Continued on the front page (72) Inventor Shinichiro Egawa 1-6-27 Konan, Minato-ku, Tokyo Inside Ebara Infilco Co., Ltd. (72) Inventor Masanori Eto 1-27-27 Konan, Minato-ku, Tokyo Ebara Infilco Shares In-house (56) References JP-A-63-93310 (JP, A)

Claims (3)

(57) [Claims] A cylinder having a sludge thickening section (3) and a liquid collecting section (4) formed in a closed tank (1), one end of which is opened and the other end is closed in the sludge thickening section (3). Filter element (1
1) is disposed, and the sludge is fed into the sludge concentration section (3) using a sludge filtration / concentration apparatus whose open end communicates with the liquid collection section (4), and the cylindrical filter element (11) is provided. In the method in which the filtrate permeated through the inside is drained out of the tank through the liquid collecting section (4) to filter and concentrate the sludge, the sludge is removed when the concentrated sludge attached to the outside of the cylindrical filter element (11) is separated and discharged. Is stopped and the upper part of the sludge concentration section (3) is opened to the atmosphere without discharging the unconcentrated sludge in the sludge concentration section (3). ), A step of separating the concentrated sludge that has separated off, a step of setting the separated concentrated sludge in the sludge concentration section (3), and discharging the concentrated sludge settled near the bottom of the sludge concentration section (3) to the outside of the tank. Of sludge characterized by having a process Way over-concentrated. 2. A liquid collecting section (4) for removing concentrated sludge adhering to the outside of the cylindrical filter element (11).

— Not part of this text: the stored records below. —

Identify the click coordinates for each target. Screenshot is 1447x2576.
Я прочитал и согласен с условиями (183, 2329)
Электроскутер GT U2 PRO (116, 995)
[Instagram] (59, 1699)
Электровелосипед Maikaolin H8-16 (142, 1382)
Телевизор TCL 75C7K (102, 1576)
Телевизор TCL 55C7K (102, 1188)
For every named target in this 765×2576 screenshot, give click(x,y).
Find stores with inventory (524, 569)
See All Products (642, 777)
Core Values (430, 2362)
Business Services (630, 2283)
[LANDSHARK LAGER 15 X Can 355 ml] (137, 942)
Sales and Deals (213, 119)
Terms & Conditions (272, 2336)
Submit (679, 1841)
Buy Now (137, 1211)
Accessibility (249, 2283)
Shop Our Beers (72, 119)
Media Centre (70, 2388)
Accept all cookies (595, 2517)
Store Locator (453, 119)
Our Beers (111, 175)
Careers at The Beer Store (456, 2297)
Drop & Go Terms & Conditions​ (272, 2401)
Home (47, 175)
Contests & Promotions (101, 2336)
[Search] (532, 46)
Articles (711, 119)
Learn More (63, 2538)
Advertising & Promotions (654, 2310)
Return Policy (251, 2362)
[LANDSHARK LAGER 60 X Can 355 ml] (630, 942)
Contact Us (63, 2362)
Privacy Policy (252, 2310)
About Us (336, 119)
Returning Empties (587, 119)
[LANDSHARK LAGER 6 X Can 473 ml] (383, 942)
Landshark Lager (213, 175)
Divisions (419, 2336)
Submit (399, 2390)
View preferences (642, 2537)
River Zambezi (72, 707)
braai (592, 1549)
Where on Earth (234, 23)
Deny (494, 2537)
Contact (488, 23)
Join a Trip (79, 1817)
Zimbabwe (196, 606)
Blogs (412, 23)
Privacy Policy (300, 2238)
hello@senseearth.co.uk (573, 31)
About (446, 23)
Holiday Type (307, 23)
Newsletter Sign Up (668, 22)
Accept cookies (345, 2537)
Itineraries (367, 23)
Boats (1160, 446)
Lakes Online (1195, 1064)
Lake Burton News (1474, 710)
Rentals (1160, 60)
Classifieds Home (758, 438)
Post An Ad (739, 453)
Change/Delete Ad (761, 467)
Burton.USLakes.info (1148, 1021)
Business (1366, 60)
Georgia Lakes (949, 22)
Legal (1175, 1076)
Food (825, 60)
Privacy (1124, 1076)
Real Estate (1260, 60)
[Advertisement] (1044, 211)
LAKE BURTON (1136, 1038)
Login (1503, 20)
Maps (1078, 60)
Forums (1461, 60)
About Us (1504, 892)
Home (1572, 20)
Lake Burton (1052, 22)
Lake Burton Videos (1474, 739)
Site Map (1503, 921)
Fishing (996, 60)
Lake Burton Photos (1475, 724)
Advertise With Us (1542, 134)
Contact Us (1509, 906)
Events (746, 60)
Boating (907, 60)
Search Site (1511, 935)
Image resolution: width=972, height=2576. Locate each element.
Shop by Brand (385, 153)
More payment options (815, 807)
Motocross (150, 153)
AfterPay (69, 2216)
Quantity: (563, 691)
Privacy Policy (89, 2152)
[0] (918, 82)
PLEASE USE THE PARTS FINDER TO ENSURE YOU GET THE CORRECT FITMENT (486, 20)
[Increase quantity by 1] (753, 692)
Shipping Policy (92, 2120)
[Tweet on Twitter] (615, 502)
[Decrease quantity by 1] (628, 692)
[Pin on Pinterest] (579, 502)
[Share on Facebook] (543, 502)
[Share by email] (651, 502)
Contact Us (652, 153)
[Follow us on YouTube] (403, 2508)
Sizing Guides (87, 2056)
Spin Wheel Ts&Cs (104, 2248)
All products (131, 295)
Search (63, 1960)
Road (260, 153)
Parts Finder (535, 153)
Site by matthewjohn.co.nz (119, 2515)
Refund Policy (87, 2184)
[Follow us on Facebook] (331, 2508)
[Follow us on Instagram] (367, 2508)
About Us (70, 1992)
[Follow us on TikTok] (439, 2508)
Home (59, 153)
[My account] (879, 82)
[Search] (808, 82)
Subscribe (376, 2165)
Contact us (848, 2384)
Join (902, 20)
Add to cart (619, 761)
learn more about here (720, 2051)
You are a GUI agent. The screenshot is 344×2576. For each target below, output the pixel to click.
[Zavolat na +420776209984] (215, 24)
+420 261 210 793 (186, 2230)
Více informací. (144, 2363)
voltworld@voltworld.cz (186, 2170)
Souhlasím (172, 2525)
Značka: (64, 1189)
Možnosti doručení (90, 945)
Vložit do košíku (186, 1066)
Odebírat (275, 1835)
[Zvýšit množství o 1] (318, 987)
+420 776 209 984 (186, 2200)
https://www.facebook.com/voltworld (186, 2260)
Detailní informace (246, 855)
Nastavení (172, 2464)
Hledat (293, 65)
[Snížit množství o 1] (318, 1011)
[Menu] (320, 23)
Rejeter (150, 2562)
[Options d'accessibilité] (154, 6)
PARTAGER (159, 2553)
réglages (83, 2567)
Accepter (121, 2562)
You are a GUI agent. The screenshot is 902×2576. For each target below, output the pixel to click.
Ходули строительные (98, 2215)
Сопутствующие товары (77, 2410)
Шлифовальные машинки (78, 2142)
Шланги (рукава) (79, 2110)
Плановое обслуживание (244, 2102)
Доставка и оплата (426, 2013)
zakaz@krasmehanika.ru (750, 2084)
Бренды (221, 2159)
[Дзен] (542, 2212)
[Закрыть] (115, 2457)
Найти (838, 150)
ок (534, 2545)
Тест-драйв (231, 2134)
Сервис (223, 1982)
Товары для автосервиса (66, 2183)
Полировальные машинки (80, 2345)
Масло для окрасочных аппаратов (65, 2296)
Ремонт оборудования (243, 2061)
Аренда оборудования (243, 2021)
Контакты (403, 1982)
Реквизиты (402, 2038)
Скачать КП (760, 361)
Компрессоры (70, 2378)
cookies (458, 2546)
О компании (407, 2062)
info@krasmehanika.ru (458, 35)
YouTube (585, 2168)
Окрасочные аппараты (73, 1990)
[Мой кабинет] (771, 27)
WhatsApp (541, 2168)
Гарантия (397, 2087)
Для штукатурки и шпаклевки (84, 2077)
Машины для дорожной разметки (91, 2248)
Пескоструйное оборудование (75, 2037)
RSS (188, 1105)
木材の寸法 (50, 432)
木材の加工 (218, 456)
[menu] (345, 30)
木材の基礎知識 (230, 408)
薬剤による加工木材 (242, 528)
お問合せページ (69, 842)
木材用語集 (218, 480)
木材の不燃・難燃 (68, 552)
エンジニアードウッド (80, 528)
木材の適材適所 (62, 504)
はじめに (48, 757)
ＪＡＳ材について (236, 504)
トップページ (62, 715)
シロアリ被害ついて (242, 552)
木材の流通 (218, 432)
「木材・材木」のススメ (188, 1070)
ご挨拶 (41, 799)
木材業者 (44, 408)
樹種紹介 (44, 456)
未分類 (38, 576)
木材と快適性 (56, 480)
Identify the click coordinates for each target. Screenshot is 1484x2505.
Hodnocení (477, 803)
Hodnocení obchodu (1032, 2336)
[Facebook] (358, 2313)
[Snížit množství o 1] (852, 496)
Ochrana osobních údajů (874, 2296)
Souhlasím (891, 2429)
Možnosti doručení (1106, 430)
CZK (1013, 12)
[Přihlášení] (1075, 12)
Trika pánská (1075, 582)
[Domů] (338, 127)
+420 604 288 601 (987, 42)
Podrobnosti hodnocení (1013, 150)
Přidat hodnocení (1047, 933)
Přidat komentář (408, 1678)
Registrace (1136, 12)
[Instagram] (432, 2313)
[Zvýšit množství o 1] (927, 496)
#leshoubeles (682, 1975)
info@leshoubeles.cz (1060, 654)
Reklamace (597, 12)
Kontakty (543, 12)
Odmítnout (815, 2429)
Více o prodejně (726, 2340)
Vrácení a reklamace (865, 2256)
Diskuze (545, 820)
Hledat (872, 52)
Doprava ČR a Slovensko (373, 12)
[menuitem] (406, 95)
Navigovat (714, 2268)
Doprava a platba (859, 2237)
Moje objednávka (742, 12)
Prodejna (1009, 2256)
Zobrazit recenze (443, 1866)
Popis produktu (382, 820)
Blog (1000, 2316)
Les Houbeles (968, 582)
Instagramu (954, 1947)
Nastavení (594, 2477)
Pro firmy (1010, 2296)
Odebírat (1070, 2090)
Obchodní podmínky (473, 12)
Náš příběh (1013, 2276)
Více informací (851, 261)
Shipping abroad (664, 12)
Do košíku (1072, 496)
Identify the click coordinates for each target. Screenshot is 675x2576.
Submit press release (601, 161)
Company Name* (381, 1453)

2. The method for filtering and condensing sludge as set forth in claim 1, wherein said step (a) is connected to a vacuum source, and said atmosphere is opened after said filtrate surface is once raised. 3. A pressurized gas or water is introduced into the liquid collecting section (4) after opening to the atmosphere to remove concentrated sludge adhering to the outside of the cylindrical filter element (11). 3. The method for filtering and concentrating sludge according to claim 1 or 2.